History & Perspectives
Research Methods
The Brain & Nervous/
Endocrine Systems
Sensation & Perception
Memory, Motivation & Emotion
100

He is known as the "father of psychology" and opened the first psychology lab in 1879

Who is Wilhelm Wundt?

100

The name of the group of people who are NOT exposed to the independent variable in an experiment

What is the Control Group?

100

This is the basic unit of the nervous system that transmits information

What is a Neuron?

100

This is when sensitivity to a constant stimulus decreases over time. (For example, you stop noticing the smell in a room after being there for a while).

What is sensory adaptation?

100

This is doing something because it is inherently enjoyable or satisfying rather than doing it to earn a reward or avoid punishment

What is intrinsic motivation?

200

This perspective in psychology emphasizes unconscious drives and early childhood experiences

What is the Psychodynamic (or psychoanalytic) perspective?

200

This type of study collects data at one point in time (snapshot) from many people

What is a Cross-sectional study?

200

These are the two major divisions of the peripheral nervous system

What are the Somatic and Autonomic nervous systems?

200

This bodily sense gives you a sense of where your body parts are located in space, even with your eyes closed

What is the kinesthetic sense?

200

This is the third level of Maslow's hierarchy of needs

What is love and belonging?

300

This school of thought focused on breaking consciousness into basic elements using introspection

What is Structuralism?

300

One strength of this research method is that behavior is observed in a natural setting. However, one weakness is a lack of control and possible observer bias.

What is naturalistic observation?

300

This endocrine system uses these to send messages through the bloodstream

What are hormones?

300

This is the smallest change in a stimulus that can be detected.

What is the Difference threshold or Just noticeable difference (JND)?

300

This occurs when previously learned information hinders the recall of newer information (For example, your old password prevents you from remembering your new password)

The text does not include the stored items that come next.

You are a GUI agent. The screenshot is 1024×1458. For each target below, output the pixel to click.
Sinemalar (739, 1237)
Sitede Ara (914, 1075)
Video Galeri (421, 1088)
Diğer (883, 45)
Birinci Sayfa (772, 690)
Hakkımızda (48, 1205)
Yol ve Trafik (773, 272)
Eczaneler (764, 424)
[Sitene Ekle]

What is proactive interference? 

400

This approach (influenced by Darwin) studies how behavior and mental processes help people adapt to their environment

What is Functionalism?

400

The main purpose of random assignment in experiments

What is to create equivalent groups so that differences in the outcome can be attributed to the independent variable rather than preexisting differences (confounding variables)

400

This structure connects the two hemispheres of the brain

What is the Corpus callosum? 

400

This uses prior knowledge, expectations, and context to interpret sensory information (For example, reading messy handwriting by guessing words)

What is Top-down processing?

400

This theory of emotion states that an emotional stimulus triggers the physiological response and the subjective experience of emotion simultaneously

What is the Cannon-bard theory?

500

This is the major difference between the focus of behaviorism and humanistic psychology.

What is focusing only on observable behavior and learning through reinforcement (Behaviorism) and  focusing on individual choice, free will, and self-actualization (humanistic psychology)?

500

This research method measures the relationship between two variables (how they change together) while this research method demonstrates how one variable causes change in the other. The first method does not imply causation.

What are correlational research and an experiment?

500

These are the names and functions of the four lobes of the brain

What are the Frontal lobes (decision-making, planning, motor control), Parietal lobes (touch, spatial awareness, sensory integration), Temporal lobes  (hearing and language processing) and Occipital lobes (vision)?

500

This is the process of converting physical energy from the environment into neural signals

What is Transduction?

500

These are the three stages in the classic model of memory (the memory store model)

What are Sensory memory, short-term (working) memory and long-term memory?